The problem, though, is that the drift begins within us. It
is not something that we announce. It may not even be something we know is
happening when it first begins. We may start out with intention, but suddenly
find ourselves drifting way off the course we set for ourselves. If we don’t
have people in our lives that truly know us, that know us in an intimate,
personal, authentic way, no one will notice as we begin to drift. This is why
community is so important. This is why having a network or a family or a circle
of friends is so important. This is why having a home-group is so important to
our recovery. Having a home-group is not just claiming a particular group as
your home-group. It is not simply signing your name to a list at the end of a
meeting. It is about so much more than chairing meetings, making coffee,
helping to clean up after the meeting, or holding a service position within the
group. For sure, it involves all those things… but it is more. It is about
having a group of people in your life that know you. It is about allowing
people that you see and meet with regularly to get to know you on a level that
you may not allow others to know you. It is about accountability. It is about
giving others access to you.
Why is this so important? Because without it, when you start
to drift, no one is going to notice. Remember, the drift begins within you. If
you have no one in your life that knows you intimately and interacts with you
regularly, who is going to know you are drifting? You might not see it for what
it is until you’ve drifted way off course. Your home group members, people you
trust and have allowed into your life, though, will see it immediately. They will see that your attitude has changed. They will notice when you start
missing meetings. They will notice when you stop sharing in meetings. They will
notice when your actions don’t match up with your words. They will notice when
you are not “yourself.” They will notice! And then they will question you, talk
to you, ask you what is going on. And because of the authenticity of the
relationships with these people in your life, you will hear them when they tell
you that something is off. You will believe them when they point out things you
can’t yet see. You will trust them when they come to you with concerns about
your behavior.

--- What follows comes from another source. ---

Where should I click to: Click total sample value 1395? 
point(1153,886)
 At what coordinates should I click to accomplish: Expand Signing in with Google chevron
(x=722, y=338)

You will allow them to help you right your course, get out of
the drift, and get back on the intentional course you have chosen.
Home-group membership, therefore, is about community. It is
about accountability. It is about relationships. It is about staying the
course. It is about mutual respect. It is about family. It is about living
authentically. It is about friendships. It is about being part of a team or a cohort. It is about helping others. It is about
allowing others to help you. It is about
“we,” rather than “me.”
Because, this... recovery... is, after all, a we-program.
I'm Maze and I'm an addict.
I'm Maze and I'm an addict.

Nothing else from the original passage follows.